### SUPPLIED PASSAGE
We note that the use of the except clause in the procedure ensures that the procedure works even in the (abnormal) case where there is a cycle of management. For example, if a works for b, b works for c, and c works for a, there is a cycle.

While cycles may be unrealistic in management control, cycles are possible in other applications. For instance, suppose we have a relation flights(to, from) that says which cities can be reached from which other cities by a direct flight. We can modify the find Empl procedure to find all cities that are reachable by a sequence of one or more flights from a given city. All we have to do is to replace manager by flight and replace attribute names correspondingly. In this situation there can be cycles of reachability, but the procedure would work correctly since it would eliminate cities that have already been seen.

Object-Oriented versus Object-Relational

We have now studied object-oriented databases built around persistent programming languages, as well as object-relational databases, which are object-oriented data- bases built on top of the relation model. Database systems of both types are on the market, and a database designer needs to choose the kind of system that is appropriate to the needs of the application.

Persistent extensions to programming languages and object-relational systems target different markets. The declarative nature and limited power (compared to a programming language) of the SQL language provides good protection of data from programming errors, and makes high-level optimizations, such as reducing I/O, relatively easy. (We cover optimization of relational expressions in Chapter 13.) Object-relational systems aim at making data modeling and querying easier by using complex data types. Typical applications include storage and querying of complex data, including multimedia data.
######
### MATERIAL
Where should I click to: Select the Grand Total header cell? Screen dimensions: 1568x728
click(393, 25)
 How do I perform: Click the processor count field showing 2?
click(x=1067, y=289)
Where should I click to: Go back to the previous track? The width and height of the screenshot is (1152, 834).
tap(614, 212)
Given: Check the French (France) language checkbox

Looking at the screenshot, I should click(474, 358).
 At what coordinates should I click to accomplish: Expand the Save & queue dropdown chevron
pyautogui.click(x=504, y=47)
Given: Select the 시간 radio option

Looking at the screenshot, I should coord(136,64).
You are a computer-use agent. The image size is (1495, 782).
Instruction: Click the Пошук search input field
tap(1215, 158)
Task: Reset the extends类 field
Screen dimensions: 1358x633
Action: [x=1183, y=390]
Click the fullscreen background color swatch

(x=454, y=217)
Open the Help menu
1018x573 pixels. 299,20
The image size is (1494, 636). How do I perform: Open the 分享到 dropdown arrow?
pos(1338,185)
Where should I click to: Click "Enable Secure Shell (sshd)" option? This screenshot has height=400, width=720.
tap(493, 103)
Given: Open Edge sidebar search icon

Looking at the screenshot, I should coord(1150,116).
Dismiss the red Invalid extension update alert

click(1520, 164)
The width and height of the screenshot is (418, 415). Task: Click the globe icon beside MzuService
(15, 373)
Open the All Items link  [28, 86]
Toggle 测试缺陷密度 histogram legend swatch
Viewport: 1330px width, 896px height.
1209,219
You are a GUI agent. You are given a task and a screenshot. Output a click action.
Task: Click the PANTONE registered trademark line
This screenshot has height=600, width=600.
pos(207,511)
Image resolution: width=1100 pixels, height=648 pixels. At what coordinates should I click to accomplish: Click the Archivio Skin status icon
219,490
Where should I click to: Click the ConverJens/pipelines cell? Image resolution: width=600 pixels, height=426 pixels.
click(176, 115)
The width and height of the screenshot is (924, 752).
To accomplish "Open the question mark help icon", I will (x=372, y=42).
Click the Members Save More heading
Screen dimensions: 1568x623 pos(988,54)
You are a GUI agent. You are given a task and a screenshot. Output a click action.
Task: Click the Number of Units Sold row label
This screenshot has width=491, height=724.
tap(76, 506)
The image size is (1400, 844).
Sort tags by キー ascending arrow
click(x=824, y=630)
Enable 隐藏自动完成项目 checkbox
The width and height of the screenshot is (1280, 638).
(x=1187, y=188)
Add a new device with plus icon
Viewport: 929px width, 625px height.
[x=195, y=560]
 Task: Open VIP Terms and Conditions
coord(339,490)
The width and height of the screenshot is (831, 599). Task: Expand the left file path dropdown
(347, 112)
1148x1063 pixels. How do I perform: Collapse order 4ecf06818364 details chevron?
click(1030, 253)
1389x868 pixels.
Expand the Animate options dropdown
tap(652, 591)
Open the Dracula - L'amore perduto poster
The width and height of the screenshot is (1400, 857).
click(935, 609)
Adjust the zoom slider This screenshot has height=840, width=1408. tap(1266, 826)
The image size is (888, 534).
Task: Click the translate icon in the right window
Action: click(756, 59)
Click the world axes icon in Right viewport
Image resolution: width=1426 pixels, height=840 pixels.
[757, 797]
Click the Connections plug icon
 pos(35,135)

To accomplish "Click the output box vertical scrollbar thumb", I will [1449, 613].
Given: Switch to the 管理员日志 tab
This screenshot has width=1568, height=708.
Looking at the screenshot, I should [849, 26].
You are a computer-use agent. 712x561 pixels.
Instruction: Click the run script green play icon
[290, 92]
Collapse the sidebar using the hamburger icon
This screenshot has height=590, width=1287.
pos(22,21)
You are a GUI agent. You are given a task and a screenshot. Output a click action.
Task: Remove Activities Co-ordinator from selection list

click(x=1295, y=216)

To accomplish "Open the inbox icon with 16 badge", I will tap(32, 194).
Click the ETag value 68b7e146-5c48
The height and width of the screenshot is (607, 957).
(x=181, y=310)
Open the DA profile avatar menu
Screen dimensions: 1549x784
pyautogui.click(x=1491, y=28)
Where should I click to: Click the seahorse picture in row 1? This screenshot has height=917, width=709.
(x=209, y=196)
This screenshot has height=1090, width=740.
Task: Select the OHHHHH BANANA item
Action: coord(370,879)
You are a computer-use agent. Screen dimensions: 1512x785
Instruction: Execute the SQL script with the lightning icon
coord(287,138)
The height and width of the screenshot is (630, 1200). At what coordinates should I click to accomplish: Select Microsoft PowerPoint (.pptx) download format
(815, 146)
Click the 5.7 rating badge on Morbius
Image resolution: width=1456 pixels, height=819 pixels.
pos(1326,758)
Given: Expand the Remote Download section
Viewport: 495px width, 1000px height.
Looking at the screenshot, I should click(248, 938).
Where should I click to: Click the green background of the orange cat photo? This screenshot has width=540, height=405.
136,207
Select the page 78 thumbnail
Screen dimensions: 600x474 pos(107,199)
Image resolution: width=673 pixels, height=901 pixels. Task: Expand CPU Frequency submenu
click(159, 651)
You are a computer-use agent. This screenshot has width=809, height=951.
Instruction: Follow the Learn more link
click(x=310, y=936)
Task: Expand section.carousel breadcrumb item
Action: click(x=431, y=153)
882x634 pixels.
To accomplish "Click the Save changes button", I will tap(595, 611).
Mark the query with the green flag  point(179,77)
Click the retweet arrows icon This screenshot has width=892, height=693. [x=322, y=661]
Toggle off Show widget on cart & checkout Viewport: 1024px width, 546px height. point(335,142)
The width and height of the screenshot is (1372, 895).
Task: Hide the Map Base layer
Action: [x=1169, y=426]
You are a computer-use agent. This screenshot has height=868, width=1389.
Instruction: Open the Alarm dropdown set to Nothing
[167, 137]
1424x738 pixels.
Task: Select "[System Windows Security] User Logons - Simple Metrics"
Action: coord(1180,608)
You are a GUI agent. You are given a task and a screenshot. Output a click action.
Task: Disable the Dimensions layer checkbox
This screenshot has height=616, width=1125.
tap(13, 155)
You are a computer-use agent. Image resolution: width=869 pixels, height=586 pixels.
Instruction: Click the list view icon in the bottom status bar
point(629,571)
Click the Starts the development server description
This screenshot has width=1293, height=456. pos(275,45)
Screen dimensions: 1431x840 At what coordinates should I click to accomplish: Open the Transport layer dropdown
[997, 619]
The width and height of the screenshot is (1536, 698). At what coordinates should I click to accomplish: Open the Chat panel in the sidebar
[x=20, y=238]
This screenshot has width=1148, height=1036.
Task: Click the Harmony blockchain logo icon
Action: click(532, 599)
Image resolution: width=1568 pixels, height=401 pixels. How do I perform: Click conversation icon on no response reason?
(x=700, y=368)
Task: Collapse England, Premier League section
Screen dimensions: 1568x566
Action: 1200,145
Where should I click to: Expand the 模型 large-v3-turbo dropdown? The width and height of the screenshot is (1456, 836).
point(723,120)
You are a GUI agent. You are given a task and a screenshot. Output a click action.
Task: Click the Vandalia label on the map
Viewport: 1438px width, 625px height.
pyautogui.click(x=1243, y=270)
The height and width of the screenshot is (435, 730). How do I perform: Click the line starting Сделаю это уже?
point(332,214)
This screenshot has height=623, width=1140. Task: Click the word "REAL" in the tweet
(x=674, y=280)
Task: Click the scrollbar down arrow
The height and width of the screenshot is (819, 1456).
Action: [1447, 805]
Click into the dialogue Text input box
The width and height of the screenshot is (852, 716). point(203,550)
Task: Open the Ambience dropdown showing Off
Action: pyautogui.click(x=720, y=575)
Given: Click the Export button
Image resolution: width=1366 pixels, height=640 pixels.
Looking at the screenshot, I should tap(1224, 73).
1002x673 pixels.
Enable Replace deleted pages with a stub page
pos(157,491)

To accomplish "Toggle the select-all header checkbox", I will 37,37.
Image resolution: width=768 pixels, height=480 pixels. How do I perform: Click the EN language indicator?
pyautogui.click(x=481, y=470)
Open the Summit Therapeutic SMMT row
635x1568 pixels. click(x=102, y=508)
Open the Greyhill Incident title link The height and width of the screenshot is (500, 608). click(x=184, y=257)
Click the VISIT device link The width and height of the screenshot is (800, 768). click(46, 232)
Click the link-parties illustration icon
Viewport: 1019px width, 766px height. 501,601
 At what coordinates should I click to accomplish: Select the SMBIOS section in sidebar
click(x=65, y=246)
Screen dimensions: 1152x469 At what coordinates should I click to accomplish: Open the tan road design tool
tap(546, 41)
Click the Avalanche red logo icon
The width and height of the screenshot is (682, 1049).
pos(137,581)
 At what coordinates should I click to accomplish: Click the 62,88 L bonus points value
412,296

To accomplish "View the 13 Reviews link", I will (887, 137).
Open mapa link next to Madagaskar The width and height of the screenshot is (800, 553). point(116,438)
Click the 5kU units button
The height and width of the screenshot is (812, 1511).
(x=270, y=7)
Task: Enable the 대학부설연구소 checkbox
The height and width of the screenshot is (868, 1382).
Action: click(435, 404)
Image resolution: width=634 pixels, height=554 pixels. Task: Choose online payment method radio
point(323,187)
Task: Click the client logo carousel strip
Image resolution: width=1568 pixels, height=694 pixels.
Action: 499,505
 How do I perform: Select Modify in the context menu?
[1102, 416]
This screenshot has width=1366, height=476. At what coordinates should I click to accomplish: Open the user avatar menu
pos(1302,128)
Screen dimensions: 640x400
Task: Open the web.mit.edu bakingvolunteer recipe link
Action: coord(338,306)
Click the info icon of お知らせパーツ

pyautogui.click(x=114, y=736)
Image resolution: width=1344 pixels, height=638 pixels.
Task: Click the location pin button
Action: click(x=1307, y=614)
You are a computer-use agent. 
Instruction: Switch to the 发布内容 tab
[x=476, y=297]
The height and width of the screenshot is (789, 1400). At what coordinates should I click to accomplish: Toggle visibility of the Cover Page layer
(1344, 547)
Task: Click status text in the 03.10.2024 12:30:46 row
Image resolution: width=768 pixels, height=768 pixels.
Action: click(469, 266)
######
REQUIRED TASKS:
[a] Put everything in the records from the first line down to the line containing "Screen dimensions: 1568x623 pos(988,54)" into a numbered list, leaving out blank lines.
[b] Continue the passage on object-oriented and object-relational databases from the point where it stops.

TASK-BY-TASK ANSWERS:
[a]
1. Where should I click to: Select the Grand Total header cell? Screen dimensions: 1568x728
2. click(393, 25)
3.  How do I perform: Click the processor count field showing 2?
4. click(x=1067, y=289)
5. Where should I click to: Go back to the previous track? The width and height of the screenshot is (1152, 834).
6. tap(614, 212)
7. Given: Check the French (France) language checkbox
8. Looking at the screenshot, I should click(474, 358).
9.  At what coordinates should I click to accomplish: Expand the Save & queue dropdown chevron
10. pyautogui.click(x=504, y=47)
11. Given: Select the 시간 radio option
12. Looking at the screenshot, I should coord(136,64).
13. You are a computer-use agent. The image size is (1495, 782).
14. Instruction: Click the Пошук search input field
15. tap(1215, 158)
16. Task: Reset the extends类 field
17. Screen dimensions: 1358x633
18. Action: [x=1183, y=390]
19. Click the fullscreen background color swatch
20. (x=454, y=217)
21. Open the Help menu
22. 1018x573 pixels. 299,20
23. The image size is (1494, 636). How do I perform: Open the 分享到 dropdown arrow?
24. pos(1338,185)
25. Where should I click to: Click "Enable Secure Shell (sshd)" option? This screenshot has height=400, width=720.
26. tap(493, 103)
27. Given: Open Edge sidebar search icon
28. Looking at the screenshot, I should coord(1150,116).
29. Dismiss the red Invalid extension update alert
30. click(1520, 164)
31. The width and height of the screenshot is (418, 415). Task: Click the globe icon beside MzuService
32. (15, 373)
33. Open the All Items link  [28, 86]
34. Toggle 测试缺陷密度 histogram legend swatch
35. Viewport: 1330px width, 896px height.
36. 1209,219
37. You are a GUI agent. You are given a task and a screenshot. Output a click action.
38. Task: Click the PANTONE registered trademark line
39. This screenshot has height=600, width=600.
40. pos(207,511)
41. Image resolution: width=1100 pixels, height=648 pixels. At what coordinates should I click to accomplish: Click the Archivio Skin status icon
42. 219,490
43. Where should I click to: Click the ConverJens/pipelines cell? Image resolution: width=600 pixels, height=426 pixels.
44. click(176, 115)
45. The width and height of the screenshot is (924, 752).
46. To accomplish "Open the question mark help icon", I will (x=372, y=42).
47. Click the Members Save More heading
48. Screen dimensions: 1568x623 pos(988,54)

[b]
A declarative language such as SQL, however, imposes a significant performance penalty for certain kinds of applications that run primarily in main memory, and that perform a large number of accesses to the database. Persistent programming languages target such applications that have high performance requirements. They provide low-overhead access to persistent data, and eliminate the need for data translation if the data are to be manipulated by a programming language. However, they are more susceptible to data corruption by programming errors, and usually do not have a powerful querying capability. Typical applications include CAD databases.

We can summarize the strengths of the various kinds of database systems in this way:

Relational systems: simple data types, powerful query languages, high protection

Persistent-programming-language – based OODBs: complex data types, integration with programming language, high performance

Object-relational systems: complex data types, powerful query languages, high protection

These descriptions hold in general, but keep in mind that some database systems blur the boundaries. For example, some object-oriented database systems built around a persistent programming language are implemented on top of a relational database system. Such systems may provide lower performance than object-oriented database systems built directly on a storage system, but provide some of the stronger protection guarantees of relational systems.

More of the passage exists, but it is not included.